See also xkcd version, or on wikipedia. I found the original link on Damien Katz’s blog. Its difficult to me, because there is a widely accepted solution that I could not grasp for quite some time. The wikipedia link includes the solution. Read one of the others if you just want the problem.

Here is the puzzle, followed closely by the solution:

On an island, there are 100 people who have blue eyes, and the rest of the people have green eyes. If a person ever knows herself to have blue eyes, she must leave the island at dawn the next day. Each person can see every other persons’ eye color, there are no mirrors, and there is no discussion of eye color. At some point, an outsider comes to the island and makes the following public announcement, heard and understood by all people on the island: “at least one of you has blue eyes”. The problem: Assuming all persons on the island are truthful and completely logical, what is the eventual outcome?

The accepted solution is that all of 100 the blue eyed people leave the island after 100 days. The short, misunderstood explanation is that the outsider introduced some “common knowledge” that was not there before, which allowed all the blue-eyed people to deduce their eye color.

The proof uses induction, and goes like this. If there were only 1 blue-eyed person (n=1), then he would see that there are no other blue-eyed people, and deduce that he is the one person the outsider mentioned. We would leave the island. If there were 2 blue-eyed people (n=2), then they would both see the other and expect the other to leave on day 1. When neither leaves the island after 1 day, they will each realize that they must be the “other one” with blue eyes, and leave together on the day 2. Using induction, bla bla, 100 days later all blue-eyed people leave.

Lets look at that more closely.

The argument works for day 1. Fairly obvious. Blue eyed person sees no other blue eyes, so he knows he is the one and leaves.

The argument still works for day 2. At first it seems the 2nd blue-eyed person has no reason to assume he is the “other one”. But he knows that there is more than one (one would have left after 1 day), but he can only only see one (so he must be the other).
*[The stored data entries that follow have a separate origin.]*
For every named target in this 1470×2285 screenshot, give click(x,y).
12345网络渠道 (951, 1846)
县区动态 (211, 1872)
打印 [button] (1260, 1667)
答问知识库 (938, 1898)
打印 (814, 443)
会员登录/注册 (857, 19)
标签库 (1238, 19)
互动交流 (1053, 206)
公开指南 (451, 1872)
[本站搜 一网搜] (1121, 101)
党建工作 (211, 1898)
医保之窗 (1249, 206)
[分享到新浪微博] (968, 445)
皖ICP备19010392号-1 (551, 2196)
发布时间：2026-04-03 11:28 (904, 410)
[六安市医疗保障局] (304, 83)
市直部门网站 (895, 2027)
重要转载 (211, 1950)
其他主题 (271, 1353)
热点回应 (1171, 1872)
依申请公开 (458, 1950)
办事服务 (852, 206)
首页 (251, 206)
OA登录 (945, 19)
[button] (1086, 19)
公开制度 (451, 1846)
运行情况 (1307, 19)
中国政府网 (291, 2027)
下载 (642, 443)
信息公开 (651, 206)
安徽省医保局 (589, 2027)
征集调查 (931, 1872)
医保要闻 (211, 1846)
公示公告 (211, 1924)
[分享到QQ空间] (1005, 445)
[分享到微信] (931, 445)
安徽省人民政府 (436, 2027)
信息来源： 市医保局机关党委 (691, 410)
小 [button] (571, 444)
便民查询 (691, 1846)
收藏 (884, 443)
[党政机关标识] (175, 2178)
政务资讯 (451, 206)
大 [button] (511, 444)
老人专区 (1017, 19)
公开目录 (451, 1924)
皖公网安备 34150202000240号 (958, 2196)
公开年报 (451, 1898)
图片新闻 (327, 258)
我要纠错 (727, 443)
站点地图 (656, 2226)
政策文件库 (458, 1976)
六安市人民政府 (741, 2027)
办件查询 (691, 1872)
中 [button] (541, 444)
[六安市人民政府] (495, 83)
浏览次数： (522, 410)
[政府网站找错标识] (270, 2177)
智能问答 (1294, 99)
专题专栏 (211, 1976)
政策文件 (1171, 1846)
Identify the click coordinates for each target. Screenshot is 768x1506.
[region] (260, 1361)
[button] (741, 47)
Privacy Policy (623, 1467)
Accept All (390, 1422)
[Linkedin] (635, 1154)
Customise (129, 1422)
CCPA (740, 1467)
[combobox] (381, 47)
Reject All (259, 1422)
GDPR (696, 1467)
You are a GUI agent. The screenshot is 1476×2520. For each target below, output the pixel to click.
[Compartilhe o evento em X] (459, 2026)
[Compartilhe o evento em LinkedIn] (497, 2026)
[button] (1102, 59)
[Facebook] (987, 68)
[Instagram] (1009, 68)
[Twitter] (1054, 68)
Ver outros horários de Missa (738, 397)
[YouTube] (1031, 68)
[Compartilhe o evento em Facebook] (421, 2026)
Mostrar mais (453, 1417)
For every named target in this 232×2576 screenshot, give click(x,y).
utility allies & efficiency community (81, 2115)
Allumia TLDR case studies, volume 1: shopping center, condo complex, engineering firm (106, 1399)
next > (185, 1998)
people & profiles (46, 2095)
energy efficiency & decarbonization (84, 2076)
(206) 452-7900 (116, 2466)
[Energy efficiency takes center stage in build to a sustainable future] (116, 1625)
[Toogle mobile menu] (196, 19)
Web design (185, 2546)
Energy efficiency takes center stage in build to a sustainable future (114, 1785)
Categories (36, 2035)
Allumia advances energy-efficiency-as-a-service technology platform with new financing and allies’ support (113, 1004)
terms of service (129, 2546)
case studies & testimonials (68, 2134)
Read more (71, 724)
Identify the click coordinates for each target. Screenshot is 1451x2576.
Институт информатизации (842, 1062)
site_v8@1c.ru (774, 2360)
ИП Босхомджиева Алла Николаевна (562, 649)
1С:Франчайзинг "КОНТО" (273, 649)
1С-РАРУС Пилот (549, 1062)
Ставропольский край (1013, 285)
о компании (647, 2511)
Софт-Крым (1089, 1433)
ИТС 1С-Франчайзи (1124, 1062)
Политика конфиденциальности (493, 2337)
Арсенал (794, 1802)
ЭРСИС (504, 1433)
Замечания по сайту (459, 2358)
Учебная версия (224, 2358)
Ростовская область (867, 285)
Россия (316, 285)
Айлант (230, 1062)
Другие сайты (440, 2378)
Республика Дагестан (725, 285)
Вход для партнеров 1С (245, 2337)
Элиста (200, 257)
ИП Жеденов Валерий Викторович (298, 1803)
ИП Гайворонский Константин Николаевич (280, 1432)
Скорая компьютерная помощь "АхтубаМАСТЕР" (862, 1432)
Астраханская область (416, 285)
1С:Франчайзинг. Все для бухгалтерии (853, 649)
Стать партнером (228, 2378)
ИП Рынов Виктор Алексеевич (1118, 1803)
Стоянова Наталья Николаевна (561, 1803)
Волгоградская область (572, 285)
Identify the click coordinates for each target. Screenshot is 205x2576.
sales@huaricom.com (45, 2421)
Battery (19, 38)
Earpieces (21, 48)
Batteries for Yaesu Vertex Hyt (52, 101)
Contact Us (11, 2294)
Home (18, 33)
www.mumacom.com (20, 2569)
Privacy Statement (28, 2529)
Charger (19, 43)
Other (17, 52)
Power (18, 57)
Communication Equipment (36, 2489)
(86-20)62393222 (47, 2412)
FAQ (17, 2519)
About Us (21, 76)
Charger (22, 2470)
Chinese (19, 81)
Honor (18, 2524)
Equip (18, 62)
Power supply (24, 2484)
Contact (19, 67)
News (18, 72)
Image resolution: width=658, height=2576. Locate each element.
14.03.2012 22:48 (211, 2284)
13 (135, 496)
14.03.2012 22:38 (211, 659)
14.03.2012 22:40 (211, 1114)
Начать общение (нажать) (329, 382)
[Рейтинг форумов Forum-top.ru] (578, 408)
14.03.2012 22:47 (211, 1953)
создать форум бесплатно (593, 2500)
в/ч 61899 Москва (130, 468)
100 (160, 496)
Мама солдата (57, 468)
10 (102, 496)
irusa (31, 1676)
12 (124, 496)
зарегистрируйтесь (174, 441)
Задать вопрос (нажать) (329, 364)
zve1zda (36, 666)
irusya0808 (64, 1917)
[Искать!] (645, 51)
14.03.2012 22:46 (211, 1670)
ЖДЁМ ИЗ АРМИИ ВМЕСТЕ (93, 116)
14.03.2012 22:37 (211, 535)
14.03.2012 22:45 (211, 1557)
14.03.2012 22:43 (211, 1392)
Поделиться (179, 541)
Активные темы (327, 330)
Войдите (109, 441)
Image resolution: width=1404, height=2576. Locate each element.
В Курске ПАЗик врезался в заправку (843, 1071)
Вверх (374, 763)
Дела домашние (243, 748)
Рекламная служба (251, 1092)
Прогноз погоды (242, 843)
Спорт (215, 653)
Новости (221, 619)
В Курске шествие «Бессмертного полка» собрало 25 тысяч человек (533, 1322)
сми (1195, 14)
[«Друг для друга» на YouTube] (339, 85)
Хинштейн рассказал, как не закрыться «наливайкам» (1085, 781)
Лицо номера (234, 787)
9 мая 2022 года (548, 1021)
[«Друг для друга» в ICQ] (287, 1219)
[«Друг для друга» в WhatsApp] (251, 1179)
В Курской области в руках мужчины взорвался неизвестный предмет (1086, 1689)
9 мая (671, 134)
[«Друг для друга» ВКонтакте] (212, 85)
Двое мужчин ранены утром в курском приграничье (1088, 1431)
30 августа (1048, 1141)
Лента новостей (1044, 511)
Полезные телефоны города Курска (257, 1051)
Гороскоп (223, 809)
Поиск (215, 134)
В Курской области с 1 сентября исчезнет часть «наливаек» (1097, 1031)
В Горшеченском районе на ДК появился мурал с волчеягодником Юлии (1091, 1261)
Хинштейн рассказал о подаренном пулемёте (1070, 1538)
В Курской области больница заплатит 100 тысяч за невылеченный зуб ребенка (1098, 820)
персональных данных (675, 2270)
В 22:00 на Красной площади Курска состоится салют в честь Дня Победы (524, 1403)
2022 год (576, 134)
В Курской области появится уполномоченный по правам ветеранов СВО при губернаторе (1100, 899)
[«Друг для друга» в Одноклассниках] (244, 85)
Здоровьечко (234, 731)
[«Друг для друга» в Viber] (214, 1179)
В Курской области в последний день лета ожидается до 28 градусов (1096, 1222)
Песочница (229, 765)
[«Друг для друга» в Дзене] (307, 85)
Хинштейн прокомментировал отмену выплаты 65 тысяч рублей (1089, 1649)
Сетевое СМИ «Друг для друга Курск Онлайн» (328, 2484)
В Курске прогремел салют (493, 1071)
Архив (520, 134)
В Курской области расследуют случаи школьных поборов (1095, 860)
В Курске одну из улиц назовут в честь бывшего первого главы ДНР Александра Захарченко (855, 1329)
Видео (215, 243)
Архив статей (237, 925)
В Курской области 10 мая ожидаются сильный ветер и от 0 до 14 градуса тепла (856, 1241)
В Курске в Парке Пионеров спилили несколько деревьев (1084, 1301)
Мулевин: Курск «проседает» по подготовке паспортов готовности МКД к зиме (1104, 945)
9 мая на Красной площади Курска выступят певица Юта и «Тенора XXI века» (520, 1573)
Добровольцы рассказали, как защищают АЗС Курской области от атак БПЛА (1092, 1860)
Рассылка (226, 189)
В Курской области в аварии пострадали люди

Consider a green-eyed person on day 2. He would also know that there is more than 1 blue-eyed person. But he can see 2 blue-eyed people, so he will do nothing. He will not know that he has green eyes – he will simply reserve his judgment until day 3.

Eventually day 100 comes (induction allows us to jump forward like that), and all blue eyed people are confronted with the inevitable truth, and they leave.

Further truths:

- The 1st day pronouncement that someone has blue eyes appears to add no new knowledge. This is true for everything except the simplest case of a single-blue eyed person. The pronouncement is a device to assist in the induction proof. Really, they would simply leave 100 days after they got there, no outsider pronouncement necessary. (That is just harder to explain/prove).
- In some versions of the puzzle, the person has to know their eyecolor to leave (the example above is limited to blue). In those versions, if all of them know there are only 2 eye colors, then on day 101, all green eyed people will leave too. They would leave earlier if there were > 1 of them and < 100, and then the blue eyed people would leave one day later.

The 1st day pronouncement that someone has blue eyes appears to add no new knowledge. This is true for everything except the simplest case of a single-blue eyed person. The pronouncement is a device to assist in the induction proof. Really, they would simply leave 100 days after they got there, no outsider pronouncement necessary. (That is just harder to explain/prove).That’s false. In order for the induction proof you must prove n, then n+1. You can’t do that without the pronouncement.